*Records supplied:*
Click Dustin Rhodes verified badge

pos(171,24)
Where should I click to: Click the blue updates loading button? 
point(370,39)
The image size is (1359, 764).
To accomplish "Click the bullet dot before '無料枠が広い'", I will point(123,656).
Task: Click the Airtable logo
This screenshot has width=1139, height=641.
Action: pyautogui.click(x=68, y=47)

==

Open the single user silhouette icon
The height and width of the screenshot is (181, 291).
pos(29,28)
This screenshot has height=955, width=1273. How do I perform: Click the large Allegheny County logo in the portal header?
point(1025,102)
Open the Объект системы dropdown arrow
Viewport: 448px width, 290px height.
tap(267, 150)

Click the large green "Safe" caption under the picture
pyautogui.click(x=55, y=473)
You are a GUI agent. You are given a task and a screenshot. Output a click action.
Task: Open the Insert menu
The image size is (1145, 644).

*What this task involves:*
Pick every line containing the word "size" out of the material, and copy those lines.

*Solution:*
The image size is (1359, 764).
The image size is (1145, 644).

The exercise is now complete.